No era porque no lo intentaran. Cami, la payasa, siempre había sentido debilidad por un hombre que sonriera con facilidad y que tuviera un ingenio rápido. Dimi, que era más seria que su hermana, prefería un hombre con habilidad para conservar un trabajo. No había muchos donde elegir, pero habían hecho todo lo que habían podido.

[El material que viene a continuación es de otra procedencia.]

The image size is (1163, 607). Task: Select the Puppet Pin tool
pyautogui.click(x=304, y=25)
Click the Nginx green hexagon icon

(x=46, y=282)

Estar soltera en el mundo actual era horrible. Por mucho que habían salido, buscado y anhelado a Don Perfecto, ninguna de las dos lo había encontrado. En vez de eso, se consolaban la una a la otra por el triste estado de la población masculina soltera. Cada uno de ellos tenía un problema. En realidad, algo iba mal con la sociedad, incluso la vida, pero la culpa no podía ser de ellas. ¿O sí?
Como habían decidido que ellas podrían tener algo que ver, habían decidido conseguir una vida propia, pero por separado. En consecuencia, Dimi se había mudado de la casa de Cami a la suya propia… que estaba al otro lado del pequeño grupo de casas, lo que suponía que las separaba un paseo de unos quince metros. Al menos Cami no tenía que seguir compartiendo sus cosas con su hermana y siempre había patatas fritas en el armario de la cocina cuando las necesitaba, que era bastante a menudo.
Cami abrió la puerta de par en par.
–Muchas gracias por la resaca…
Vaya. No era Dimi. Ni siquiera era una mujer. Era un hombre. Y menudo hombre. Era guapísimo…
–Yo… Usted… Vaya… –tartamudeó Cami, esbozando una nerviosa sonrisa. Entonces, volvió a empezar–. Hola.
–Hola –respondió el magnífico ejemplar de hombre, sonriendo por la confusión que mostraba Cami. Entonces, miró a Annabel, que estaba al lado de Cami y lo miraba como si él fuera su desayuno–. Hola a ti también –añadió, con una voz que podría haber derretido el Polo Norte.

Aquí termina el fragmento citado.